Spontaneous Recovery in Operant Conditioning
➤ The concept of spontaneous recovery, according to B. F. Skinner, is quite similar to that of Ivan Pavlov. However, in Skinner’s operant conditioning, he also introduces an aspect of ‘reduction’ in a certain behavior, by the means of a punishment. The above example perfectly illustrates this aspect of Skinner’s theory. To make things clearer, let’s take the example of the famous rat experiment.
➤ Skinner, in his experiment, introduced the operant conditioning chamber (Skinner’s box). The chamber had two levers, one was connected to a food-pellet dispenser, and the other was connected to an electric circuit. To get food, the rat had to press the correct lever. After several attempts, the rat learned to associate the pressing of a specific lever with food.

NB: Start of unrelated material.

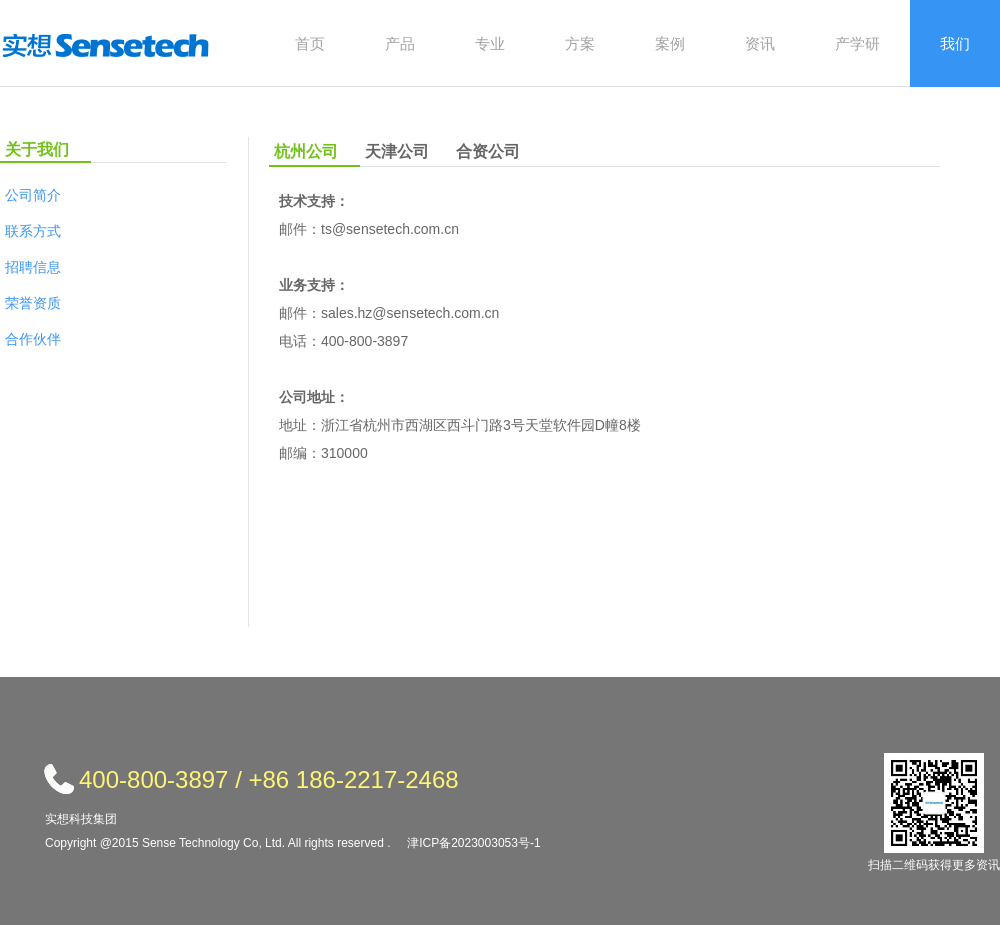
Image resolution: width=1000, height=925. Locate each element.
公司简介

➤ Now that the rat had learned this behavior (pressing the lever), due to the resulting reinforcement, Skinner decided to observe the rat’s behavior in the absence of reinforcement. After several attempts of pressing the food lever, the rat learned that it doesn’t dispense food anymore (extinction). This made the rat exhibit new behavior like scratching the cage, pressing the second lever, pressing the food lever repeatedly, and the like.
➤ However, after a brief rest period, when the rat received a food pellet after pressing the same (previously pressed) lever, the previously learned behavior resurfaced. Thus, implying spontaneous recovery.

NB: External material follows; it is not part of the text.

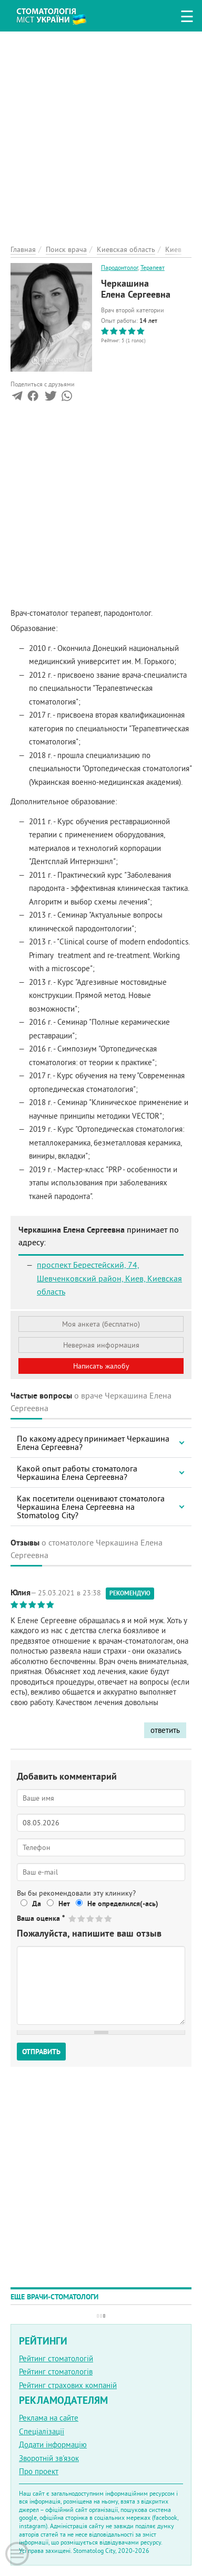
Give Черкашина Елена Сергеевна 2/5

More Examples on Spontaneous Recovery
➤ A boy wakes up in the morning, brushes his teeth, and calls out to his mom for breakfast. (Note that waking up, and brushing is associated with calling out to mom for breakfast.) In the evening, his mom has to visit a friend, and she is to return in a couple of days. The boy says goodbye to his mom, and also tells her to enjoy her trip.
The next day he wakes up, brushes his teeth, and (like always) calls out to his mom for breakfast, but quickly recollects about his mom being at her friend’s place. His calling out to his mom for breakfast, as well as remembering about her not being home, are perfect examples of spontaneous recovery.
➤ A woman’s husband has the habit of honking when he reaches home from work. One day, he drives out of town on a business tour, and informs his wife that he would return once his work is completed. On the same day, the woman hears a honk (same type) at the time her husband returns each day. She rushes out to see if it’s him, but unfortunately, it’s someone in the neighborhood.
She hears a honk each day, at the same time for 3 days, and assumes it’s the guy from the neighborhood (extinction). However, on the 4th day, she hears a honk, and her husband is back. This leads to a spontaneous recovery, of the wife’s previous behavior of responding to the honk.
In a nutshell, spontaneous recovery would simply mean sudden re-emergence of certain previously learned information.